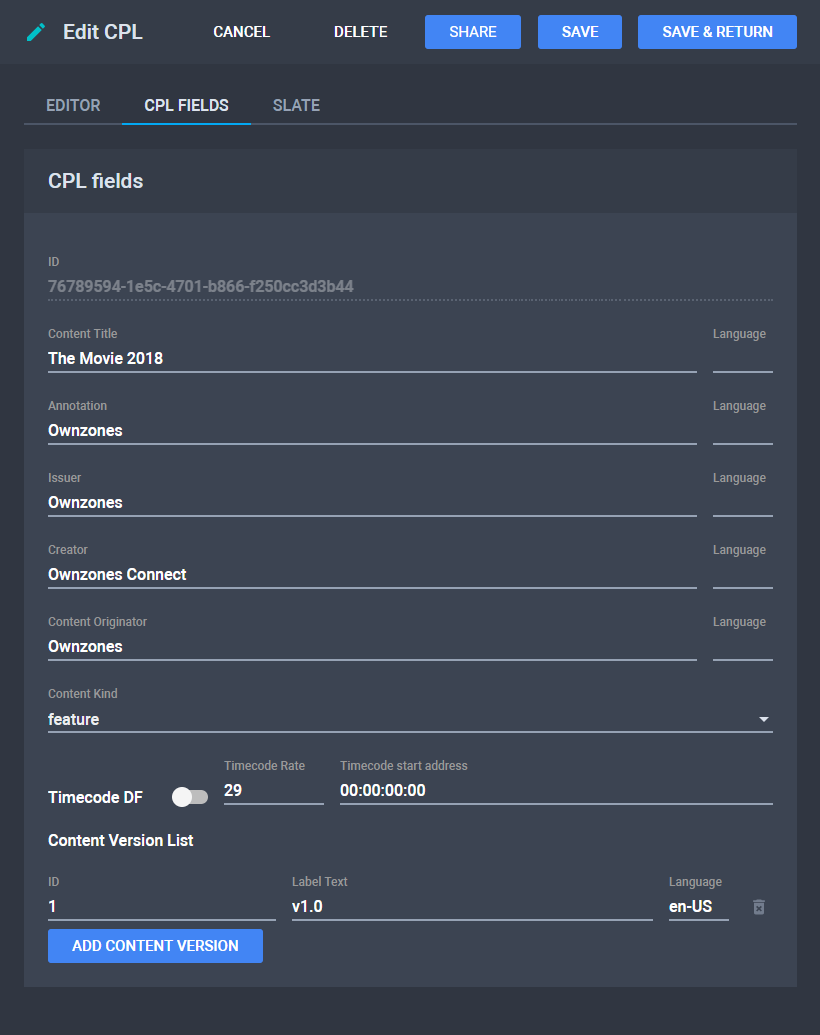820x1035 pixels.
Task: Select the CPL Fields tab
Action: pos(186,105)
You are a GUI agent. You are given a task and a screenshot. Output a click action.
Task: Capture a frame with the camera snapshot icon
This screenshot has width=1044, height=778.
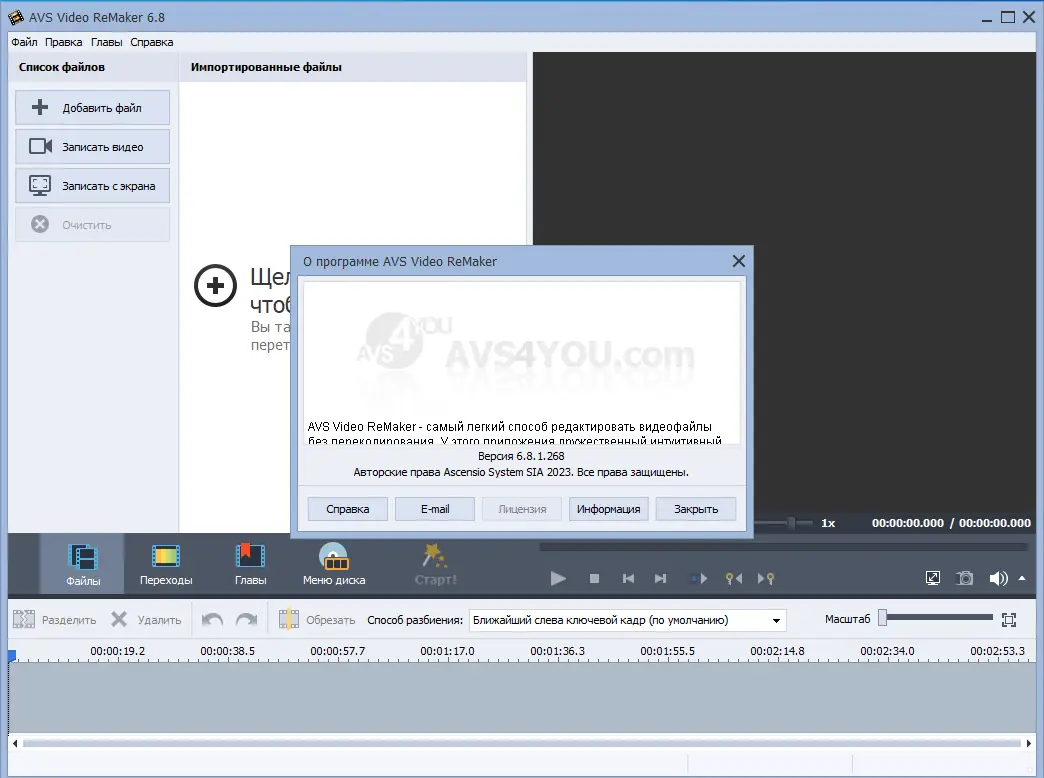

────────────────────

When you reach the line that contains "You are a GUI", start copying the listing word for word and stop only after its last line, without any pictures.

#### EXERCISE RESULT:
You are a GUI agent. You are given a task and a screenshot. Output a click action.
Task: Capture a frame with the camera snapshot icon
This screenshot has width=1044, height=778.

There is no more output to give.